Another reason for the UN to check the BBC: they quoted Defense Secretary (and Presidential brother) Gotabhaya Rajapakse saying that it was not sensible to send a mission to the "No Fire" zone as called for by Ban Ki-moon. Rajapakse said "it would not be sensible to let aid agencies into the conflict zone because there was already an army operation in progress to rescue civilians." Now what?

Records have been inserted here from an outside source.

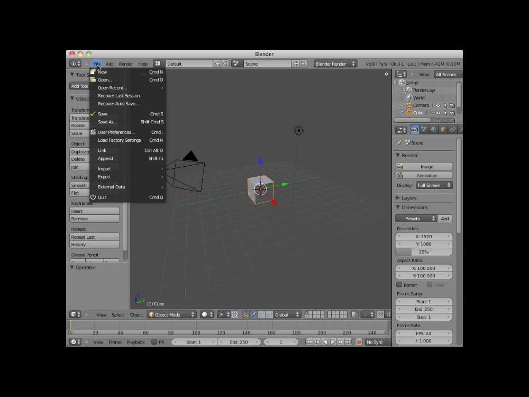Screen dimensions: 529x397
Task: Click the World icon in the Outliner
Action: (409, 97)
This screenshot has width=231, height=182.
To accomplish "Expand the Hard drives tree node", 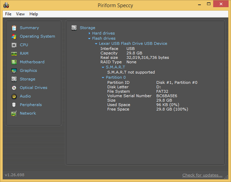I will (x=89, y=33).
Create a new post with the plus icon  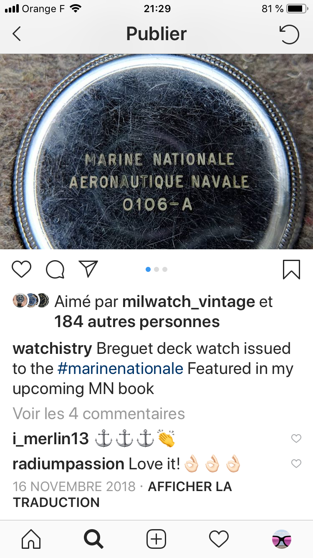[x=157, y=539]
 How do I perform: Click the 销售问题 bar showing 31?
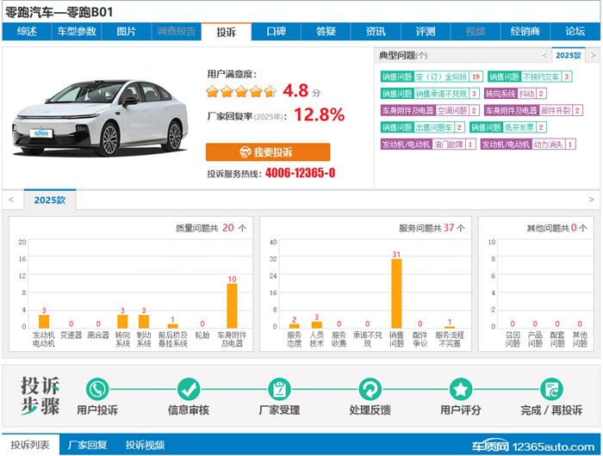click(x=396, y=293)
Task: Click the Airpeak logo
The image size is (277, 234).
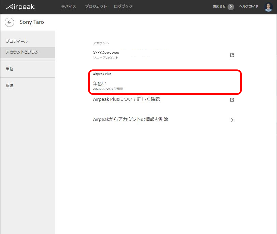Action: (20, 7)
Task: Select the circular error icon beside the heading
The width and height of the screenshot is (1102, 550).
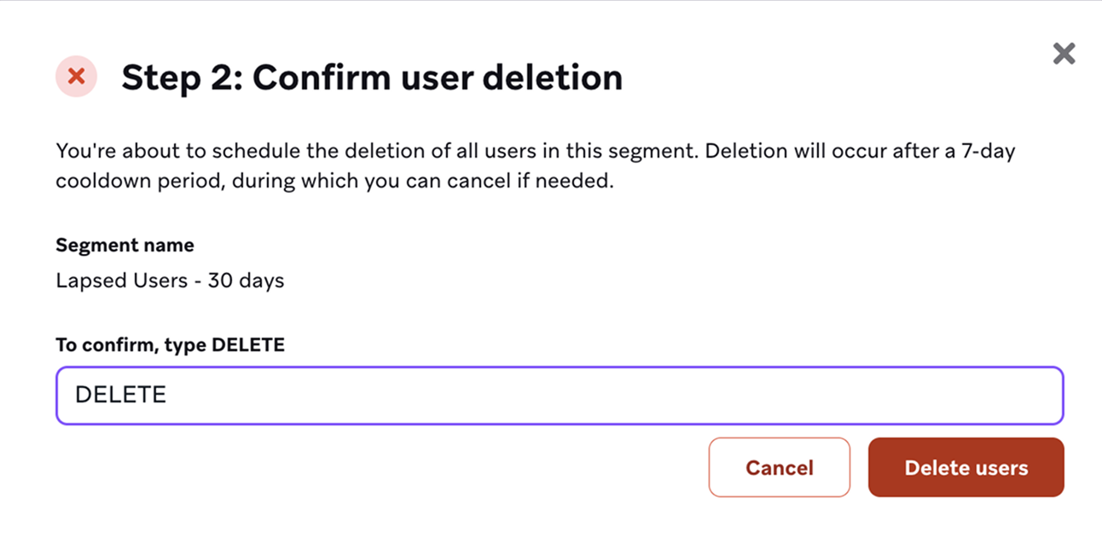Action: click(75, 77)
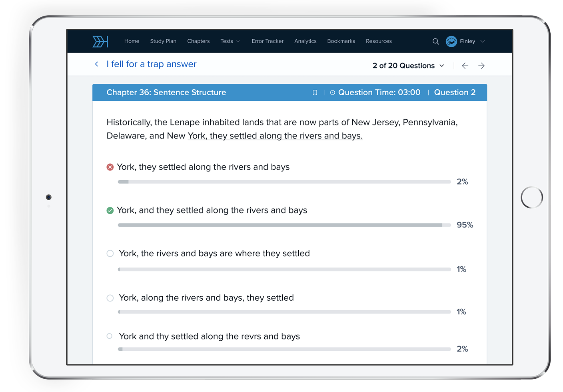This screenshot has width=563, height=392.
Task: Click the "I fell for a trap answer" link
Action: [151, 64]
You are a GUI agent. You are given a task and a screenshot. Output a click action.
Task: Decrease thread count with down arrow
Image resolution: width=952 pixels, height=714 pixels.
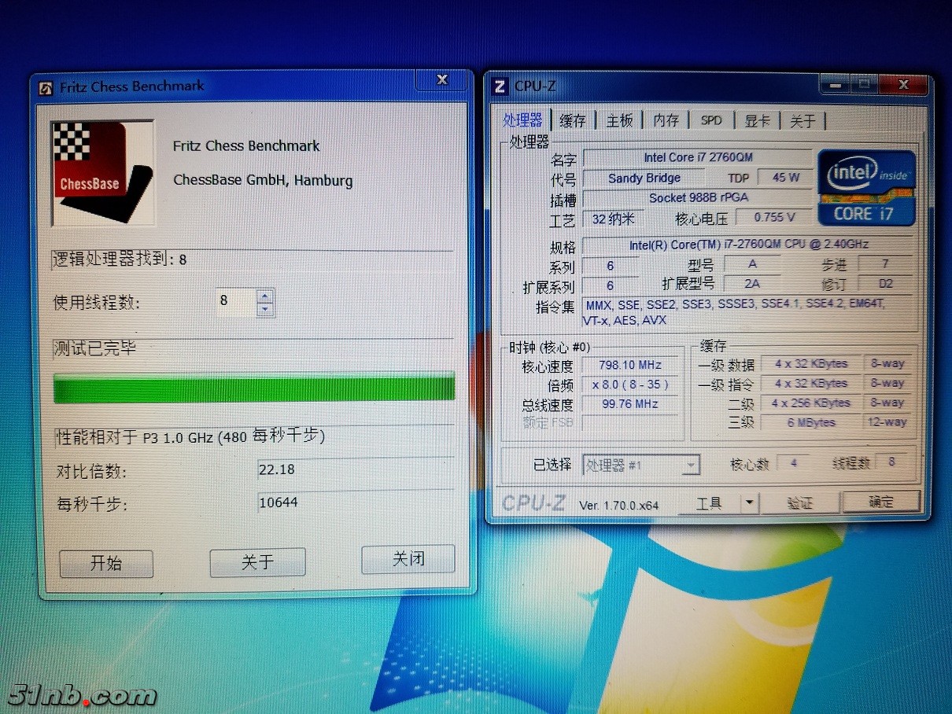(x=265, y=309)
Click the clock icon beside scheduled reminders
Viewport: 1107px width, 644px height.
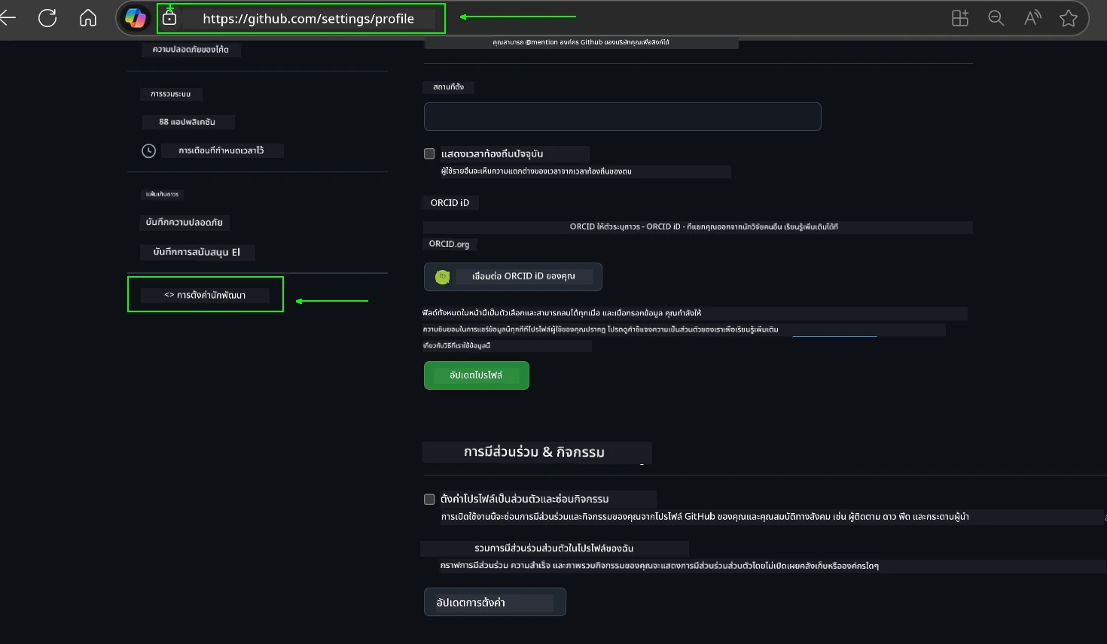point(148,150)
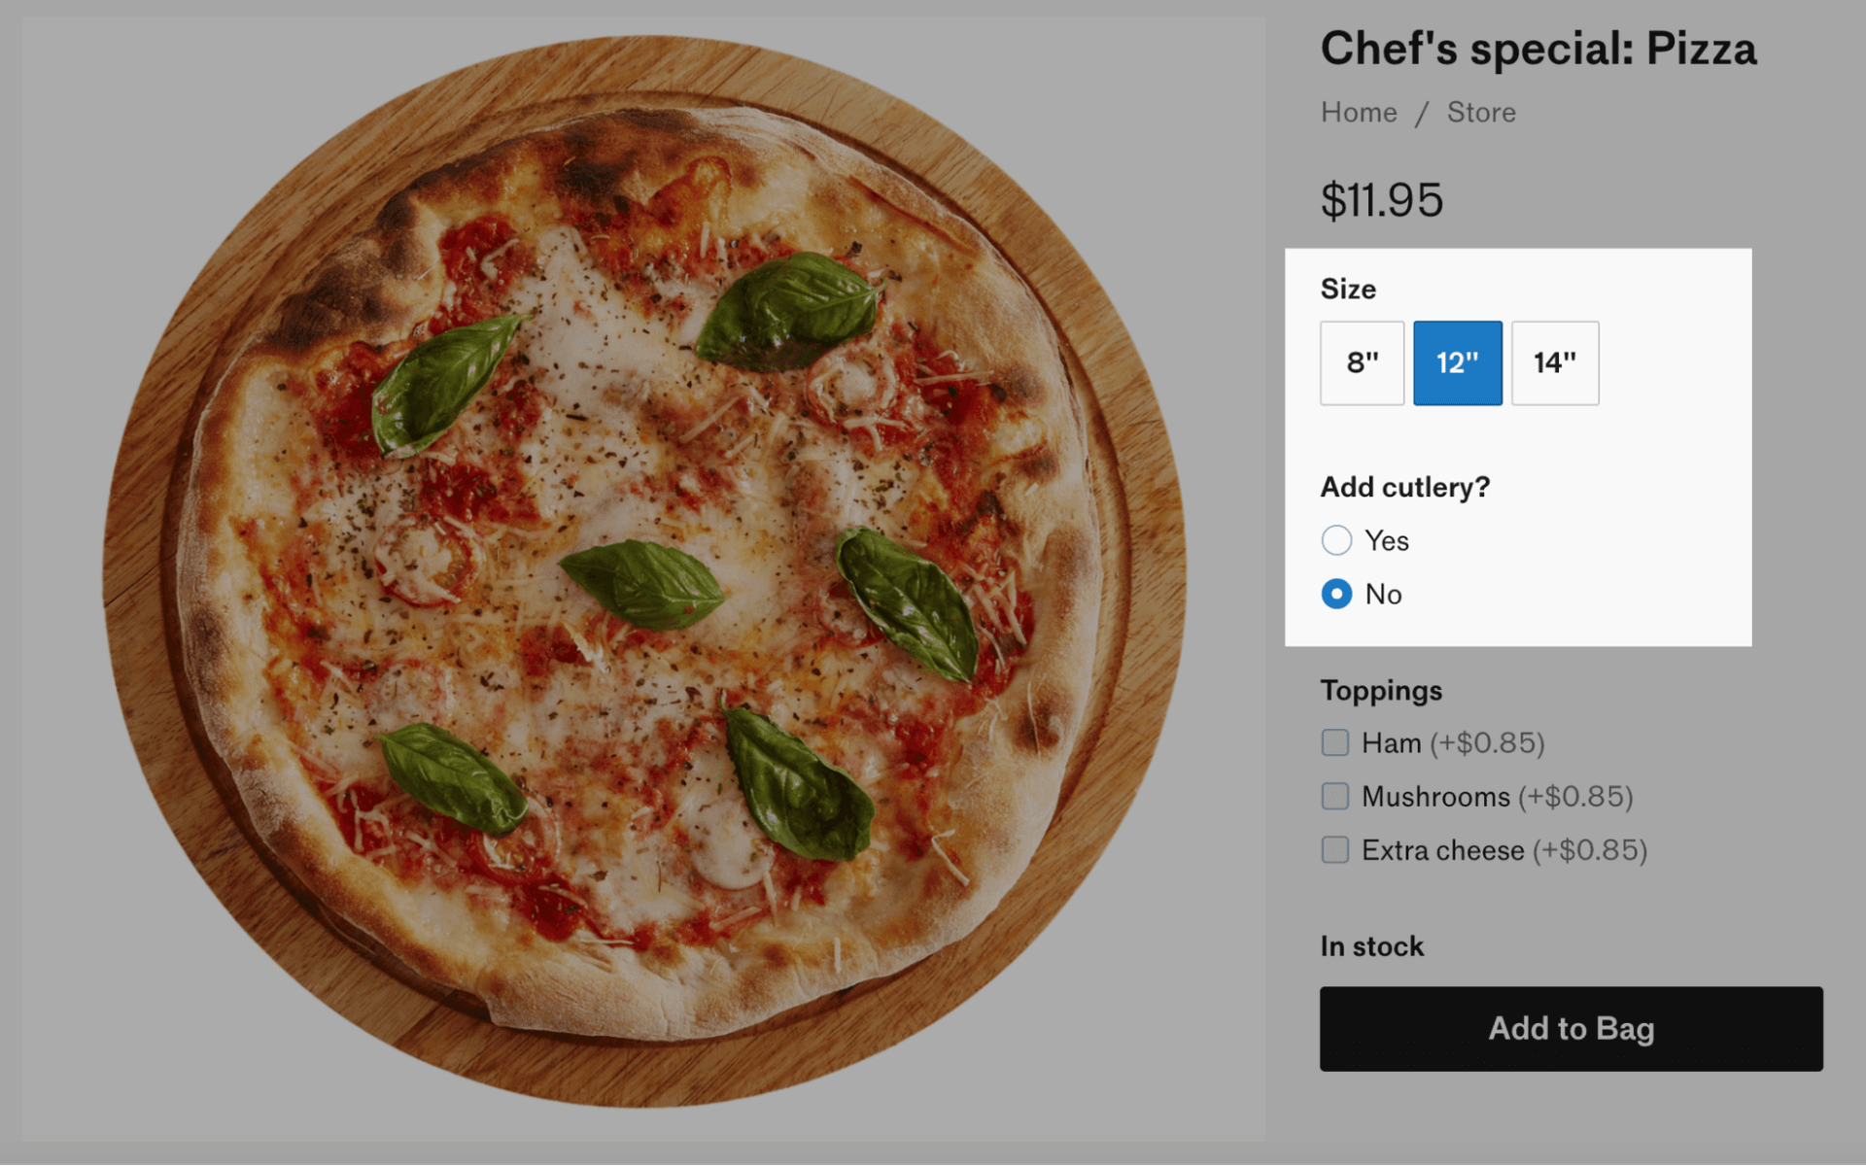Click the "Chef's special: Pizza" title

1538,49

Inner City Press asked Ms. Bragg when the UN had in fact complained to the government about the 13 UN staff who, along with their families, are being detained in the government's internally displaced person's camps. I don't have that timeline, Ms. Bragg said. Her spokesperson has said the complaints began in February, but the Sri Lanka government says the first they heard from the UN was a letter on April 15 from the UN's Country Representative Neil Buhne.

Buhne, who has been described to Inner City Press even by senior Ban Ki-moon advisers as having gotten far too close to the Sri Lankan government, has been approved by the government to head a "technical" mission to the conflict zone. Inner City Press asked Ms. Bragg if anyone other than Mr. Buhne had been considered. Ms. Bragg insisted that the UN had chosen Mr. Buhne. But there are senior UN officials who are embarrassed by him.

Bigger picture, Inner City Press asked Ms. Bragg why her Office and the UN had not noticeably complained when NGOs and journalists were excluded from northern Sri Lanka by the government, in contrast to the noise made about 10 international NGOs expelled from Darfur in Sudan. Ms. Bragg focused on a more recent time, saying that Ban Ki-moon has issued more statements about Sri Lanka this year than any other country. Video here, from Minute 22:54.

But these statements haven't even called for a cease-fire. It is said that Ban will return Friday afternoon from the most recent of his many trips, this time passing through Malta. Watch this site.